Posted on Mar 21, 2022 7:30 AM

You stated you booted from an external disk, if that disk is an HDD and not an SSD it will be significantly slower. Are you running Mac OS X Sierra on the internal disk? Dual booting from the external disk for Monterey? Monterey is a bit slower on 2015 MacBook Pros but it sounds more like booting off an external HDD is slowing you down considerably. Yes, running Monterey will demand more of your hardware and can run slower than older operating system versions. It will install and it will run but it may not run nearly as fast as newer hardware. However, it should run rather well even on a 2015 Mac.

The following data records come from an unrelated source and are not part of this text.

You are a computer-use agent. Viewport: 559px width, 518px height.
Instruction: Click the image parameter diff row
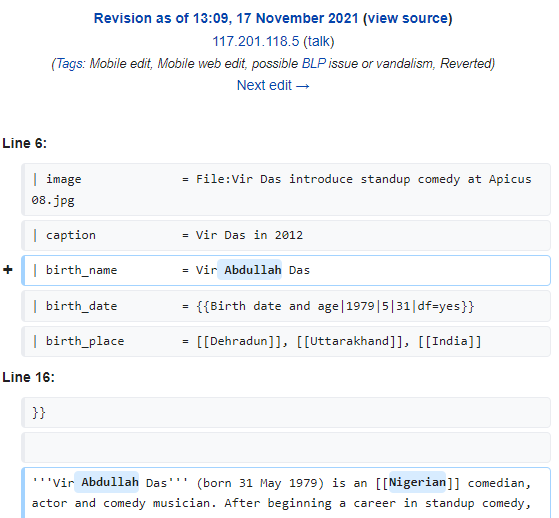pos(286,189)
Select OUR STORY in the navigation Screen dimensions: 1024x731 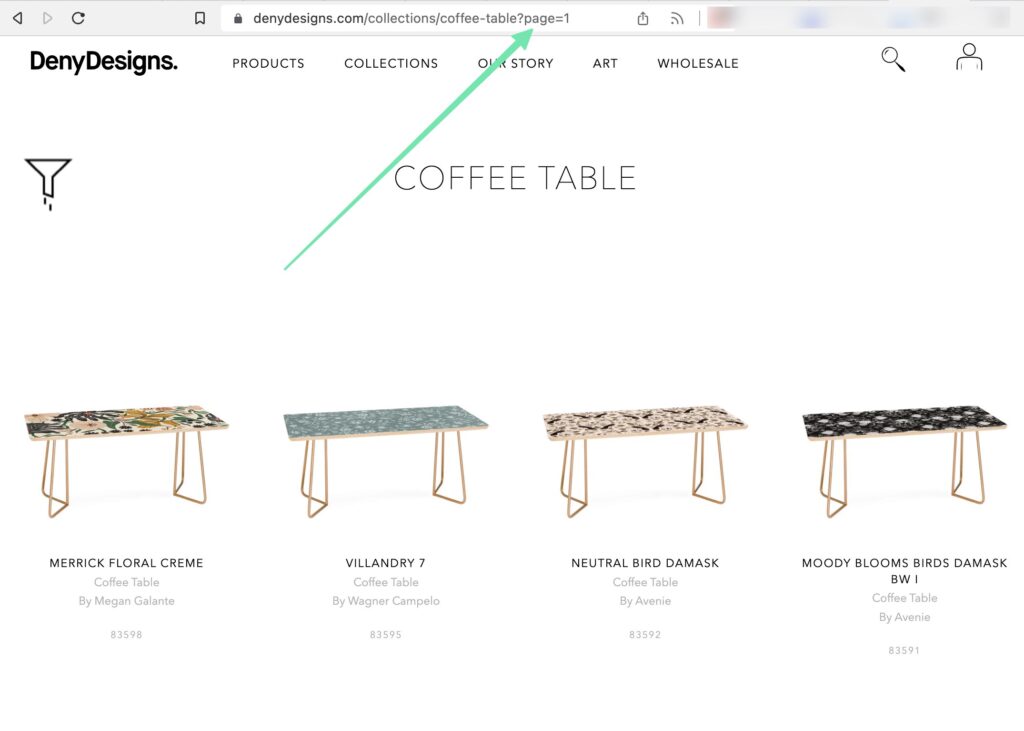pyautogui.click(x=515, y=63)
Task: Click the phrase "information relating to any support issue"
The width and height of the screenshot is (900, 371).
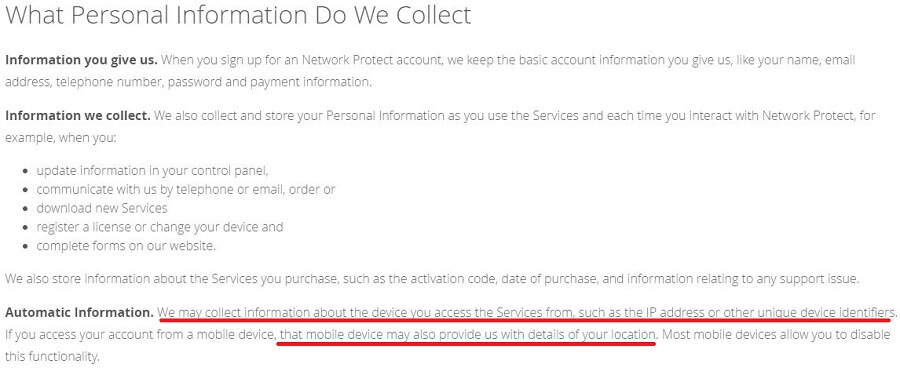Action: pyautogui.click(x=743, y=280)
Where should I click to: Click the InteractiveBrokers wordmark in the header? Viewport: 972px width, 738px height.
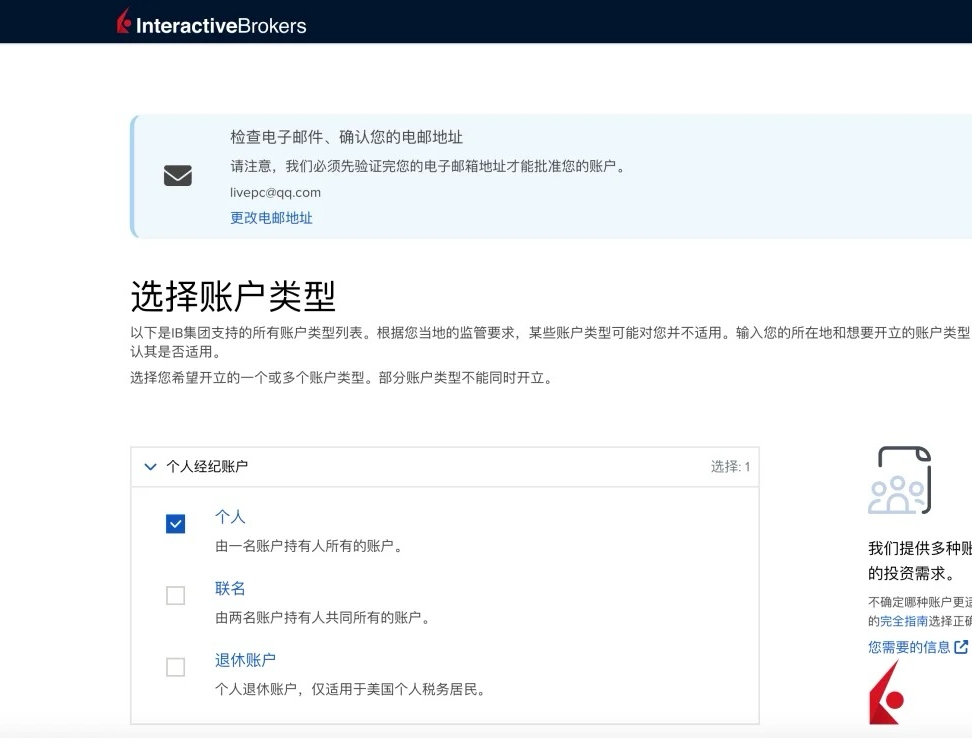[x=221, y=26]
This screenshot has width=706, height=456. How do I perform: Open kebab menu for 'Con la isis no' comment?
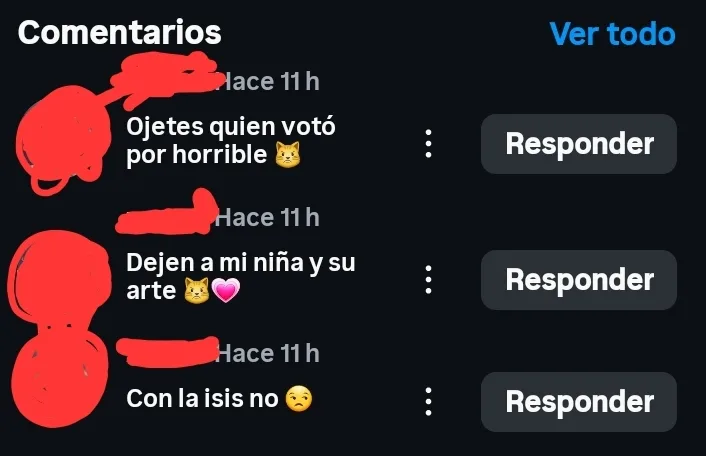click(x=429, y=402)
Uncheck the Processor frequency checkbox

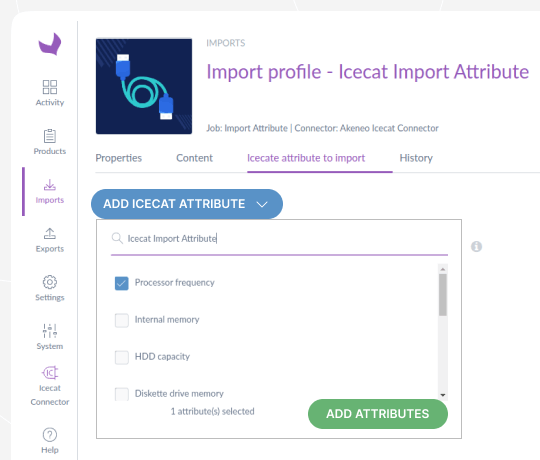[x=122, y=283]
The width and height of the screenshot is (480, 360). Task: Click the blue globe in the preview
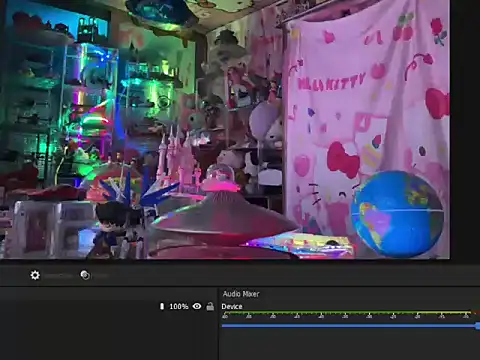point(397,214)
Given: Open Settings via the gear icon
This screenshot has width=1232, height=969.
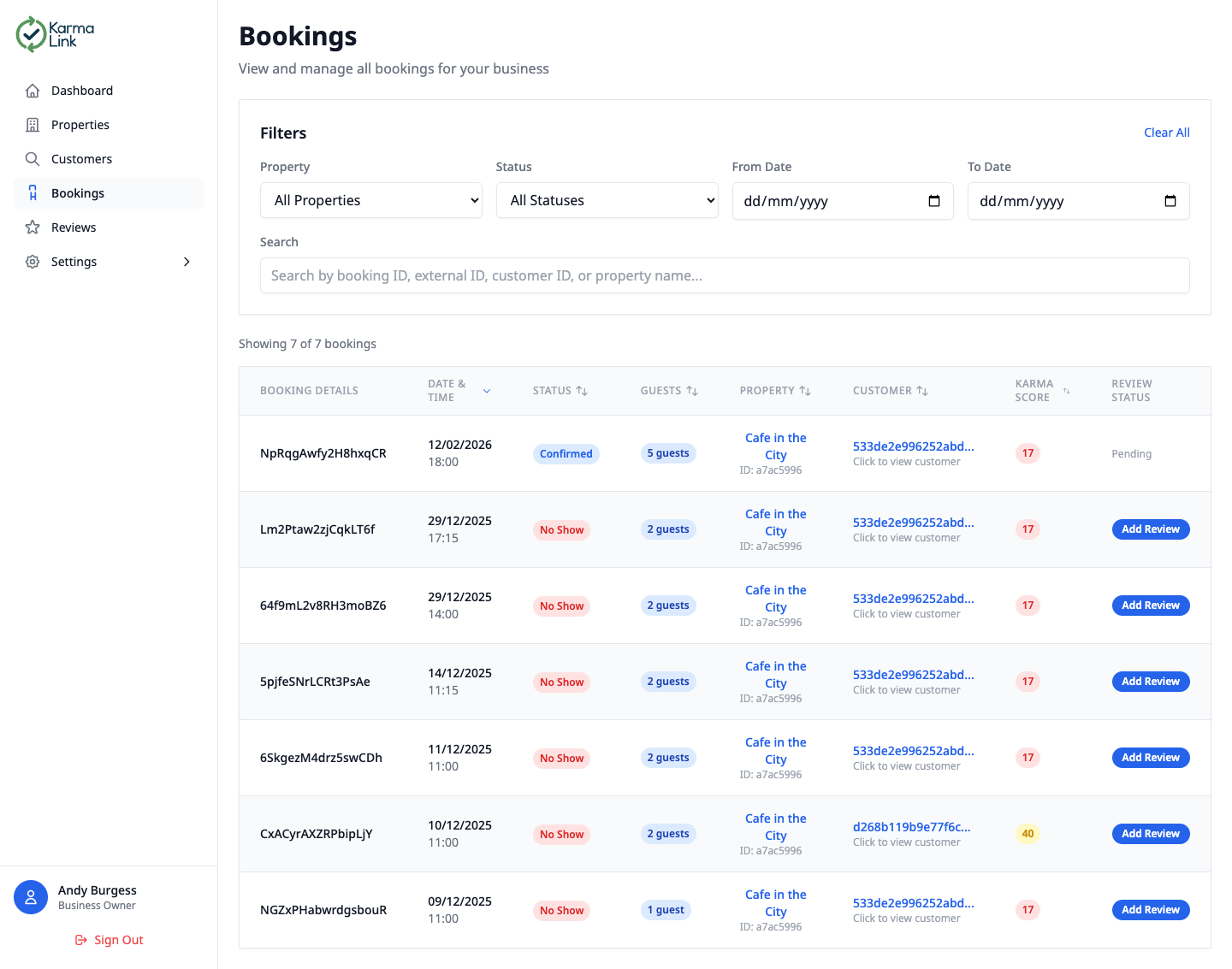Looking at the screenshot, I should pyautogui.click(x=33, y=262).
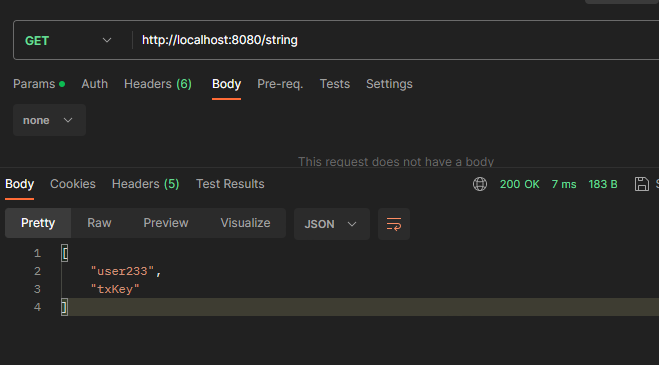
Task: Open the request Settings tab
Action: (389, 84)
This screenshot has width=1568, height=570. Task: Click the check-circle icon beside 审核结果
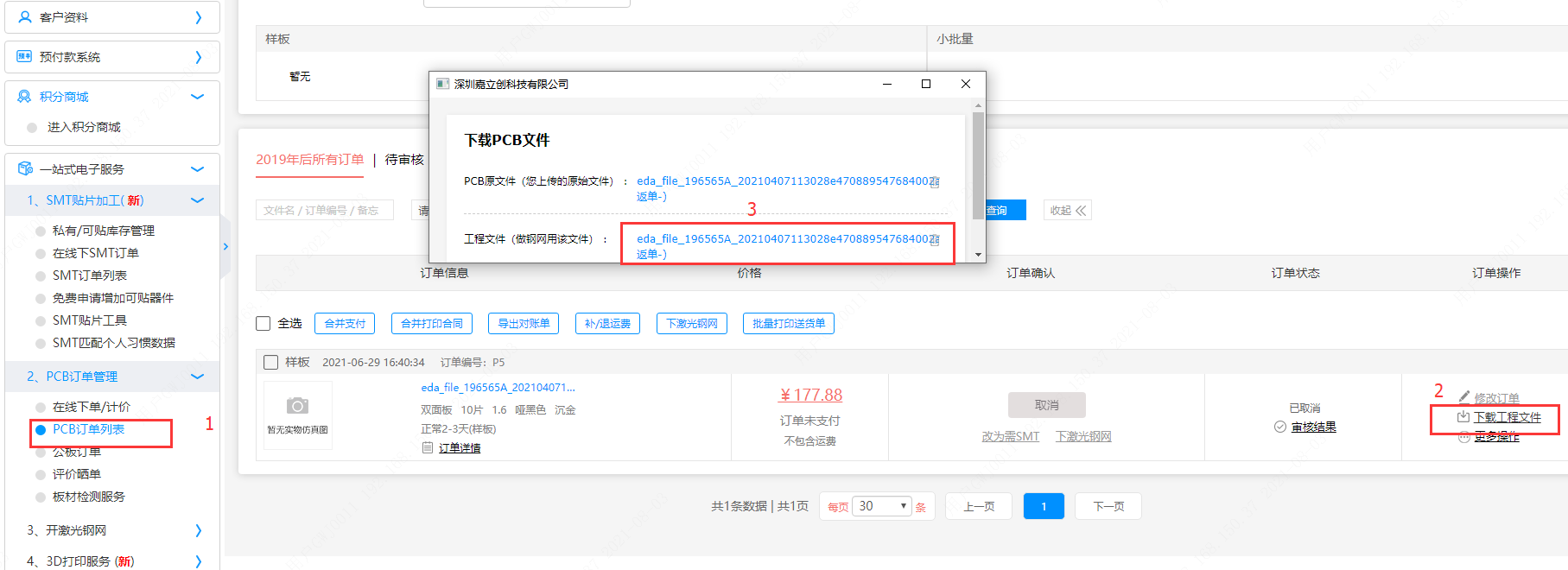point(1280,427)
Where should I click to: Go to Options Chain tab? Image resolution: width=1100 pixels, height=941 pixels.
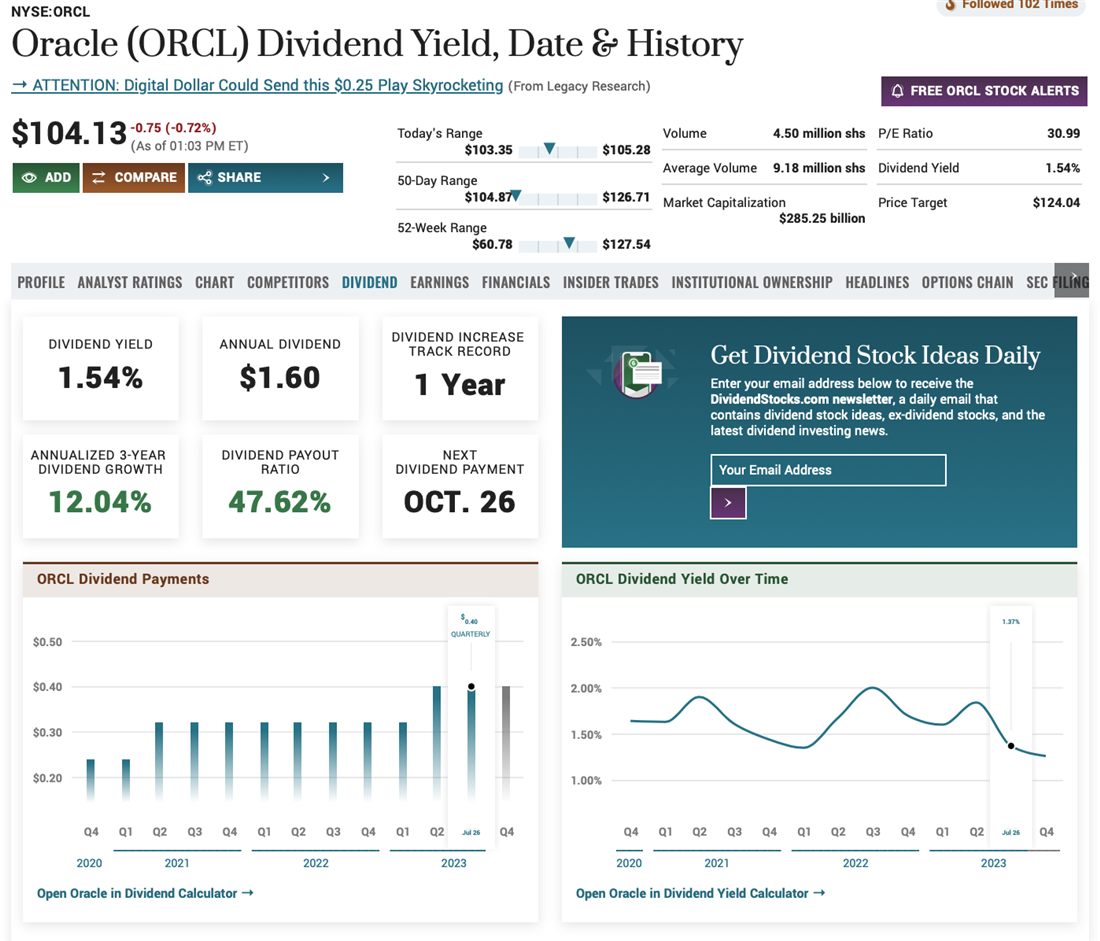[967, 283]
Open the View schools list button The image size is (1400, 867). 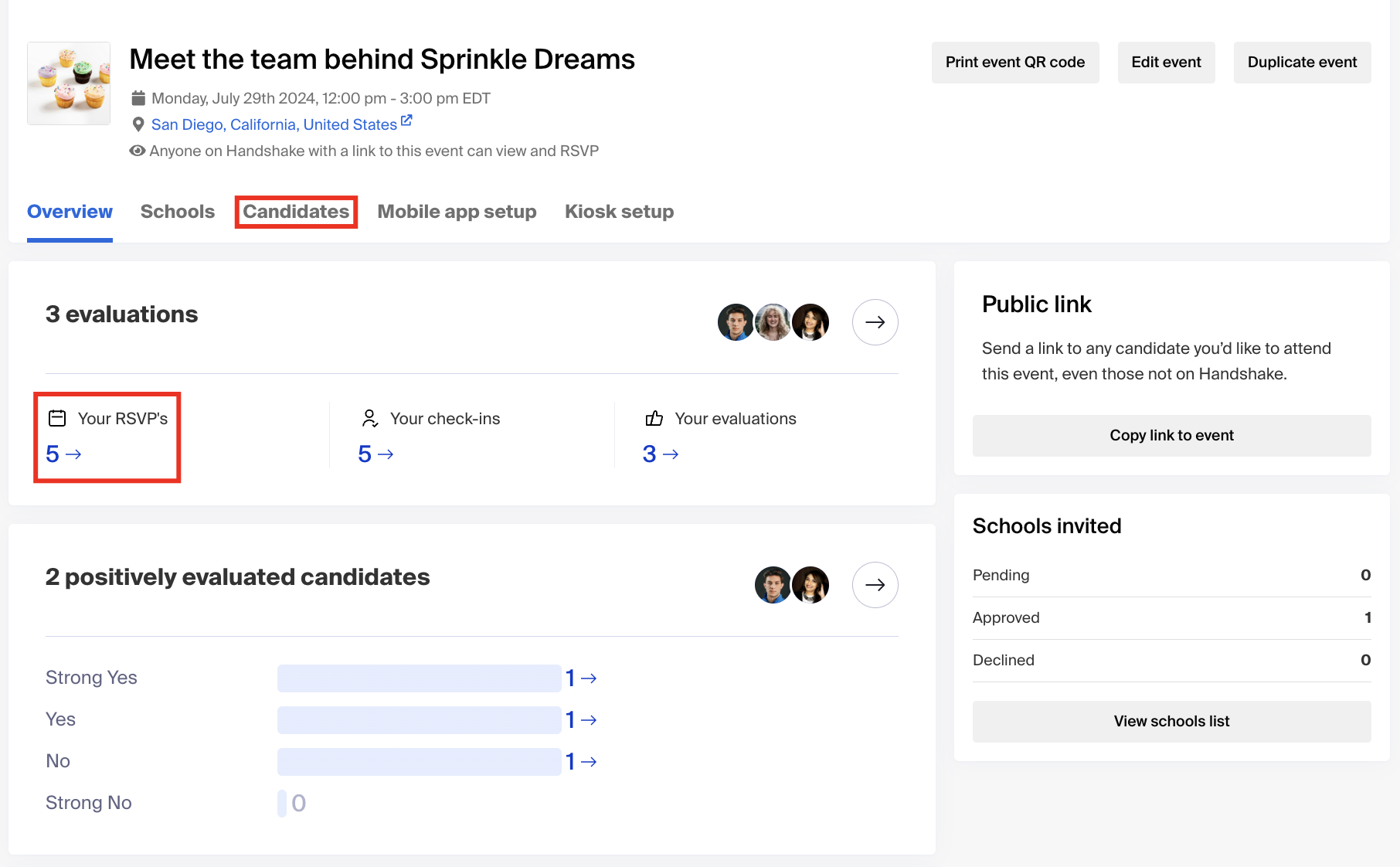(x=1171, y=721)
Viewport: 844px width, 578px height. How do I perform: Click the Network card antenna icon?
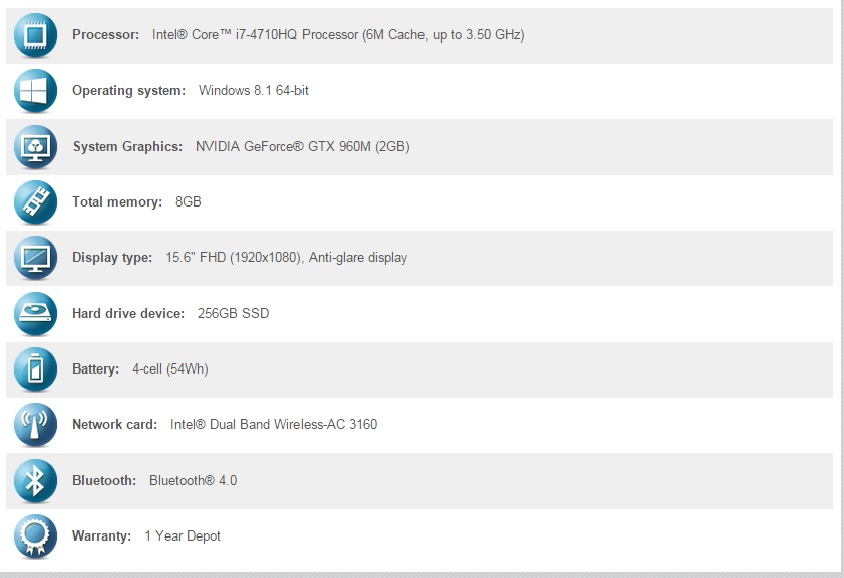tap(36, 425)
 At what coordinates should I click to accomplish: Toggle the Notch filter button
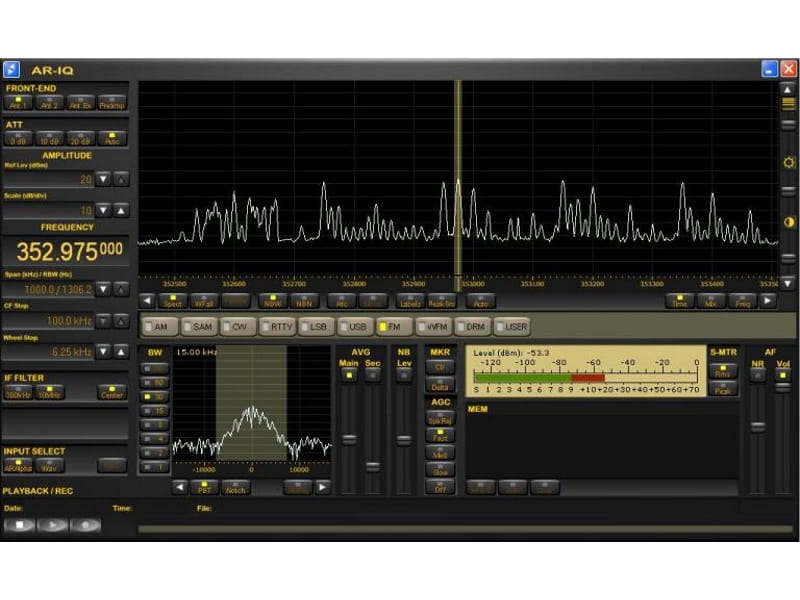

There is one Major Concern, do you have the Apple original internal SSD or did you upgrade to a 3rd party SSD? There have been significant issues with Monterey installing on 3rd party SSD's requiring the original Apple SSD in order to install necessary firmware updates so Monterey can fail to upgrade in those scenarios. If you can install the original Apple SSD internal disk, then upgrade to Monterey then swap the drive back to the 3rd party one and upgrade again, that seems to work for those impacted by this complication.


DO NOT UPGRADE TO MONTEREY DIRECTLY FROM SIERRA! That may result in catastrophic problems. That's several (five) operating systems old and making a leap skipping even one version of macOS is dangerous. You should make a full backup with Time Machine of the Sierra system and a full clone backup using SuperDuper or CCC - Carbon Copy Cloner to an external drive. Then proceed to upgrade from Sierra to High Sierra to Mojave to Catalina to Big Sur before attempting to upgrade to Monterey. You can obtain the installers for older macOS versions here: How to get old versions of macOS - Apple Support You should upgrade slowly, ensuring everything works after each upgrade, then making new backups before upgrading to the next subsequent release. If you run into problems you can restore a backup to the previous release. You should buy a few 16GB+ flash drives. Burn the current operating system version to one and the new operating system version to another. This will give you the option of booting easily into the prior release to wipe out and reinstall the previous macOS so you can restore your latest backup. Obviously, this will take time but you haven't been upgrading for 6 years. There have been massive changes to macOS that will break stuff if you make to large a leap, skipping operating system versions. Apple doesn't test upgrading from releases that old. 3rd party software such as security software will definitely cause problems. You should uninstall all of that stuff. Anti-virus, anti-malware, cleaner Apps, etc.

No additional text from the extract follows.